• Task goal
Reproduce without any changes the lines starting at the one that contains "option label text" and ending at the one that contains "pyautogui.click(x=209, y=620)", with both of those lines included.
___ Given records
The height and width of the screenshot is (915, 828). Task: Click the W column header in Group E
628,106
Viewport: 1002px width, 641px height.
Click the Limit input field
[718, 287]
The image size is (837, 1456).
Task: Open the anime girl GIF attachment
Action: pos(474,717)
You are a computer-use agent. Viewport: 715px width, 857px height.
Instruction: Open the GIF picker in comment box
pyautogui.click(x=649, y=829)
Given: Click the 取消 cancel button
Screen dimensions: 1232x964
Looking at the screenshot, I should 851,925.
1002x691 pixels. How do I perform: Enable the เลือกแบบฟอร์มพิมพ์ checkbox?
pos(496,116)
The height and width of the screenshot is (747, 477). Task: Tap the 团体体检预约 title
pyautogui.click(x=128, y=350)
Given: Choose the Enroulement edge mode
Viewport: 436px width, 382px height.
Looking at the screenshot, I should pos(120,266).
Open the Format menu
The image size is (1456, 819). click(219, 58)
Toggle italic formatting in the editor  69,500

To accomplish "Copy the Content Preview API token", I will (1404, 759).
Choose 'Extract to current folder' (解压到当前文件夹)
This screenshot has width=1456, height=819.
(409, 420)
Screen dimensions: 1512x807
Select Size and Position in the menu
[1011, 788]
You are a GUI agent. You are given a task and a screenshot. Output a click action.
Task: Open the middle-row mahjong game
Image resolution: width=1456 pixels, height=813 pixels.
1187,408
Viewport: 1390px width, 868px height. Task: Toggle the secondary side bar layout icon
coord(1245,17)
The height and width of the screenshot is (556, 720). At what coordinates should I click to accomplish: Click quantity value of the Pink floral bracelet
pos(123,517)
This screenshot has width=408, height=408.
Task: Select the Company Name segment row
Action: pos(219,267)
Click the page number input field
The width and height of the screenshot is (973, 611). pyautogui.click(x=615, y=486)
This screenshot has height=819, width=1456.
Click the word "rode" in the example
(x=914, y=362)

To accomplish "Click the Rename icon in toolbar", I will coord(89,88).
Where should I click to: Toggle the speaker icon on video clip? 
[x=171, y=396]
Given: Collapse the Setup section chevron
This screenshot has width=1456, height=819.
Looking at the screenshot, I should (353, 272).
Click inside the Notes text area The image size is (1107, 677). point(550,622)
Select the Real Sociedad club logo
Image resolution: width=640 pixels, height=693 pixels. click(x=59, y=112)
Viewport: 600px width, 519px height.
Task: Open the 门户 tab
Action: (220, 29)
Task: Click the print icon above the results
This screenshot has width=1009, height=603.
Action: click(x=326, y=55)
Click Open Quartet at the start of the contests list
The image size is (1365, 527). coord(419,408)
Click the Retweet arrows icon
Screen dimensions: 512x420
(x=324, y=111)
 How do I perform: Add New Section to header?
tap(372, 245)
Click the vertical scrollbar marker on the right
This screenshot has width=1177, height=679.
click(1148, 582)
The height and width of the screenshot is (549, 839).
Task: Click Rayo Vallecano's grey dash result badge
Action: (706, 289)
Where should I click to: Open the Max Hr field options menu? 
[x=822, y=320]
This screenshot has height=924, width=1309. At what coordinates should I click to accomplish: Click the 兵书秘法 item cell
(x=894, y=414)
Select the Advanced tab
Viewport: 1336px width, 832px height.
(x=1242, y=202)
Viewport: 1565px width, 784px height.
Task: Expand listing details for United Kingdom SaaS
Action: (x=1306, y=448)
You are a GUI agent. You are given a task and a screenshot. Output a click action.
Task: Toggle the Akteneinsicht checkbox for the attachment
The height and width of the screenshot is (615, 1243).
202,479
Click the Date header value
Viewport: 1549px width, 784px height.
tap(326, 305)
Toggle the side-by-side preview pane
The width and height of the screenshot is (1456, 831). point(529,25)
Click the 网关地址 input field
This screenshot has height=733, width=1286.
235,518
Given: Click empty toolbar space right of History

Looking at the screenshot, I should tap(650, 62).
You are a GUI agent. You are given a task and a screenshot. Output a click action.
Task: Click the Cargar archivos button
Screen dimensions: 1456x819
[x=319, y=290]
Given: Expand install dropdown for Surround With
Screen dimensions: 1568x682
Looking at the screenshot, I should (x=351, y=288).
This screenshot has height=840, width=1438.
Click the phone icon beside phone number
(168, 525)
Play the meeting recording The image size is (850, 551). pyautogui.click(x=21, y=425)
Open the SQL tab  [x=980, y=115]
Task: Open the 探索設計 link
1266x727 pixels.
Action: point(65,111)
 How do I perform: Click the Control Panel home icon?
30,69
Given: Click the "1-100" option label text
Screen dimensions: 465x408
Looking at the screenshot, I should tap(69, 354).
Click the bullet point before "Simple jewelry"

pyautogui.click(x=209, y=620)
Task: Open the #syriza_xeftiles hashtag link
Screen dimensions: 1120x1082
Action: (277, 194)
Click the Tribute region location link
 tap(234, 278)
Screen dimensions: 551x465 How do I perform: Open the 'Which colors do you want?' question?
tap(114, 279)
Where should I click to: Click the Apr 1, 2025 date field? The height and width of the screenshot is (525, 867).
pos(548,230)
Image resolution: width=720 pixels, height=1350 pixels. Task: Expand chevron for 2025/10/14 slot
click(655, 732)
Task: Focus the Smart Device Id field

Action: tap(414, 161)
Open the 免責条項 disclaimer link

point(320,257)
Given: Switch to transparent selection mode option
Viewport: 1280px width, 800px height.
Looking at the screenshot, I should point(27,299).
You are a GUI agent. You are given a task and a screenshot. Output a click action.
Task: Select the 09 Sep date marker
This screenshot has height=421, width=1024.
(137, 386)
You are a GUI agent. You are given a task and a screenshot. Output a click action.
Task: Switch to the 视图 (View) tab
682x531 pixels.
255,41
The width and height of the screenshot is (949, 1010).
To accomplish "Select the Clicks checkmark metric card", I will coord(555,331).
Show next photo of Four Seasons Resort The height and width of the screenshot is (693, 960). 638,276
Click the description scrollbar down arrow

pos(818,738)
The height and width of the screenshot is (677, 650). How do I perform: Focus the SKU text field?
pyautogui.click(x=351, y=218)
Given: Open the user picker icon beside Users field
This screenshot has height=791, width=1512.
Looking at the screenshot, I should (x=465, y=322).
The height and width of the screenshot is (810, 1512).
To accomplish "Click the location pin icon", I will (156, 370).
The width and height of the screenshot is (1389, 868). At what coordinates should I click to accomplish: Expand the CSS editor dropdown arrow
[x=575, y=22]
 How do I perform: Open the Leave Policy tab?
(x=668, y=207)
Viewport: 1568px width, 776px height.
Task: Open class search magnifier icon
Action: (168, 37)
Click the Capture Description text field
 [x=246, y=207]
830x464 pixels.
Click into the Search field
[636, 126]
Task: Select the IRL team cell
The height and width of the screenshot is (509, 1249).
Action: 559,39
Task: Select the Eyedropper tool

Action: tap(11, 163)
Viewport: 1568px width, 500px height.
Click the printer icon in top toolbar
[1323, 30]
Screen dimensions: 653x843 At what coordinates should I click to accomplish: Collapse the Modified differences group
______
• Solution below
Given: Click the "1-100" option label text
Screen dimensions: 465x408
Looking at the screenshot, I should tap(69, 354).
Click the bullet point before "Simple jewelry"

pyautogui.click(x=209, y=620)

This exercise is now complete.